The ACA took a stab at giving patients some protection in this area, but it didn’t get very far. Under the Employee Retirement Income Security Act’s Section 715(a)(1), which was added by the ACA, employers can’t obligate employees to share a greater proportion of the bill for out-of-network emergency medical services than they do for in-network emergency medical services.
But that rule doesn’t block an out-of-network hospital from billing the employee for the difference between whatever the employer’s plan will pay and the hospital’s total charge. The following data collected from several studies presented in hearing testimony puts the issue into context:
- 18% of inpatient hospital admissions result in some nonnetwork provider claims for patients covered by large employer plans.
- 15% of admissions to facilities in the patient’s health plan network result in surprise bills.
- 69% of air ambulance transports of privately insured patients are provided by nonnetwork service providers.
- Fees for medical services most likely to be provided by nonnetwork physicians in a hospital setting (such as emergency medicine, anesthesiology, radiology and pathology) are typically several orders of magnitude higher for non-Medicare patients than those that providers must accept for treating Medicare patients.
“Physician excess charge was higher for specialties in which patients have fewer opportunities to choose a physician or be informed of the physician’s network status,” according to a study cited by ABC’s Schuman.
The crux of the problem is that the volume of service provided by medical specialists like those noted above, and thus their income, typically isn’t highly price-sensitive. Those providers’ service volume is generally determined by the number of employers and health plans that opt to include a particular health care system or hospital in its preferred network, not by the competitiveness of their fee schedule.

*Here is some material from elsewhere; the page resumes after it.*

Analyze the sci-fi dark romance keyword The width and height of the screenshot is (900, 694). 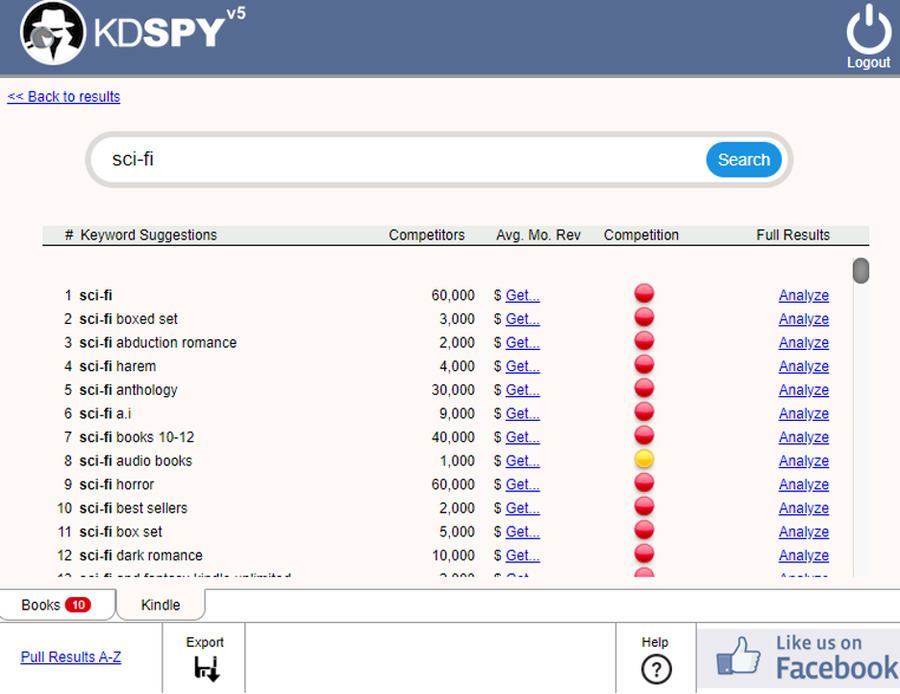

That means that those specialists may see no benefit to signing on to a provider network, so long as they’re guaranteed business because of their relationship with a hospital. And hospital systems don’t appear to have the leverage to require those specialists to join their provider networks. The same principle seems to hold true for ambulance services.
So, what can Congress do about it? One hearing witness, Christen Linke Young, a health policy analyst with the Brookings Institution “think tank,” says at least part of the solution is to “get these types of providers [anesthesiologists, etc.] out of the business of billing directly to patients or insurers … instead, they would be paid by the hospital or other facility in which they practice.”
ABC offered several recommendations to Congress, including that it:
- Prohibit balance billing of patients for emergency services provided: 1) at out-of-network facilities for treatment, 2) by an out-of-network provider at in-network facilities, and 3) for out-of-network ambulance and air ambulance providers,
- Require hospitals and other providers to disclose pricing data of out-of-network care providers when scheduling nonemergency care with patients, and
- Establish “equitable” payment caps for out-of-network providers for hospital services to incentivize them to join hospital provider networks, but not to guarantee them any particular pay rates.
Another hearing witness, Frederick Isai, executive director of health care consumer advocacy organization Families USA, urged Congress to, among other things, ensure that reforms be equally beneficial to employees whether they’re covered by fully insured plans or by self-insured plans.
In a hint of the larger debate that may come over the future of the ACA, freshman subcommittee member Rep. Susan Wild (D-Pa), posed this question at the hearing: “Isn’t the real problem that we’ve turned over our medical system to private market forces?”
Although the hearing has no immediate practical implications for employers who sponsor health care plans, it does indicate an increased level of awareness of surprise billing. So, while the long-term future of the Affordable Care Act remains unclear, there are still plenty of immediate challenges to overcome.